So I’m sure I’m not alone in saying I’ve been struggling through some pretty challenging days. Not just the challenges of processing all the violence in the news lately, but on the personal level, too. I’ve been feeling pretty overwhelmed and broken.
And cynical as heck. At least part of me is. The other part keeps wanting to think about hope, so much so that a post about hope has been percolating in my mind since I heard the news about the shooting in Dallas, which came too soon on the tails of too much gun violence.
I’ve worked with people during times of crisis in their lives, and I quickly learned that hope is one of the most important things people in crisis need. I’d put it right up there with food and water. One of the most cloying things I say came from those experiences: hope is like the sun because even when you can’t see it, it’s there.
I say cloying because I hate thinking that I came up with such sentiment on my cynical days.
Hope is like the sun, though. Even during dark, cynical, challenging times, it’s there … somewhere.
Like when I asked my teenager what he was thinking about with all the violent news, and he said he likes to think about things like the nine year old girl who celebrated her birthday by buying lunches for the officers at her local precinct in Detroit, MI, in lieu of gifts and a party. She bought lunches for the homeless, too. All in response to the Dallas shooting.
That interaction reminded me of something a friend had said about a clip from an interview with Fred Rogers. Rogers was talking about his mother teaching him to process tragedy by “looking for the helpers,” because there is always someone trying to help.
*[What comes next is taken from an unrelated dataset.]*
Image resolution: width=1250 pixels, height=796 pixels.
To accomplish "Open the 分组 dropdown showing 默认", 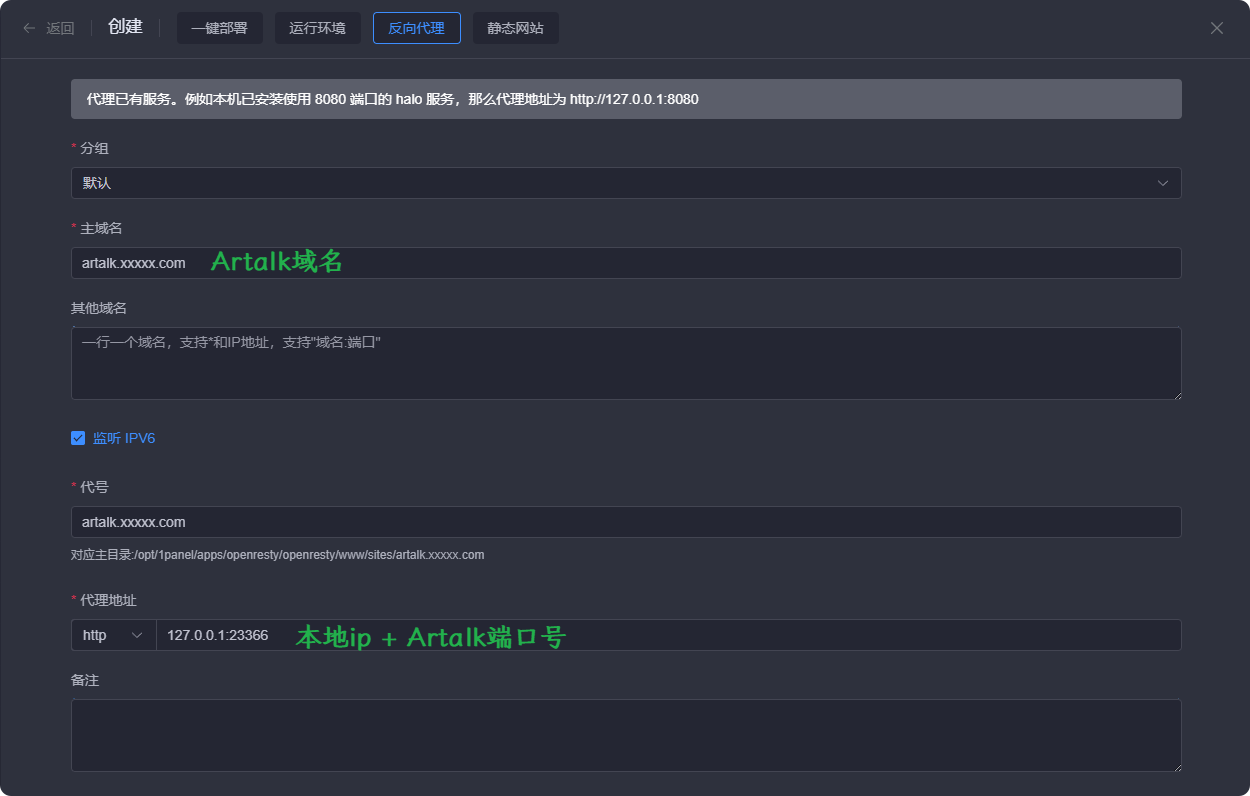I will point(600,183).
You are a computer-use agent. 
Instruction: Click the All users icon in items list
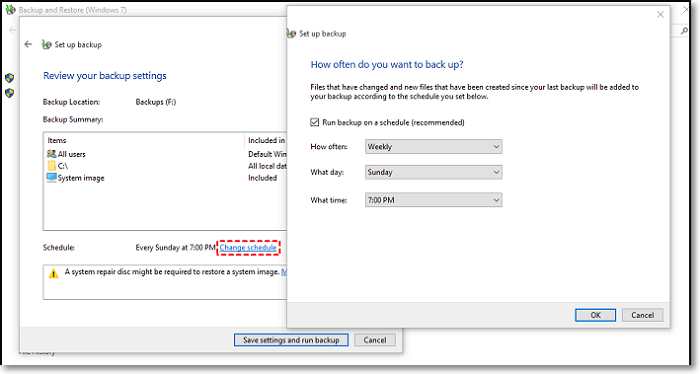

Hope is active. Like Samya Walker from Detroit, there’s always someone trying to help by offering support and empathy. Like whoever placed the five candles in blue glass jars at the base of the Maine Law Enforcement Memorial in Augusta, presumably to memorialize the five officers who died in Dallas. As I approached the memorial to take pictures, it was a beautiful, moving thing to see.
I’m three phone calls into the trail of finding out who put them there (possibly Capitol Police?) and have had great conversations with people at The Maine Chiefs of Police Association and the Augusta Police Department along the way. Sergeant Behr at the APD had organized a vigil on July 8, but he reported the candles were already there, and he, too, was moved upon seeing them.
Behr also said the Augusta community had been reaching out in support — just today someone brought flowers — and the support was greatly appreciated. Click here to see their Facebook page showing pictures/video of the vigil, the flowers and more.
Hope can grow into action and positive outcomes, and we desperately need that kind of hope now. My recent conversations and previous ones with law enforcement, like with Sheriffs Liberty and Reardon at the Kennebec County Sheriff’s Office, have left me thinking we need to offer a more substantive kind of hope to law enforcement.
In no way am I minimizing the importance of having a conversation about best practices for law enforcement and issues of race as pertaining to some law enforcement encounters. I am emphasizing that a big part of that conversation needs to include an honest look at our expectations of law enforcement.
Most law enforcement professionals are good people in the field with the intention to serve community. However, our systems of governance have ignored some serious social problems in the last couple decades. The burden of these growing problems has increasingly fallen on the shoulders of law enforcement.
In the wake of deinstitutionalization and with continued homelessness, poverty, and a long festering addiction epidemic, police officers are now expected to be social workers, medical caregivers, and mental health professionals.
We expect them to be educators, community activists, and mediators — and we expect them to enforce the law. And to put their lives on the line every single time they punch the clock. The officers in Dallas died protecting people protesting actions by law enforcement — that’s commitment to community.
We continue to pile expectations on law enforcement even though their compensation, training, and other resources don’t necessarily reflect the complexities of the job in this day and age. Essentially, law enforcement has become our social dumping ground; and changing that reality is going to take some seriously proactive hope beyond the food and flowers and well wishes.
It will require political leaders who are serious about bringing hope back to our communities and to law enforcement in the form of effective laws, policies, and resources.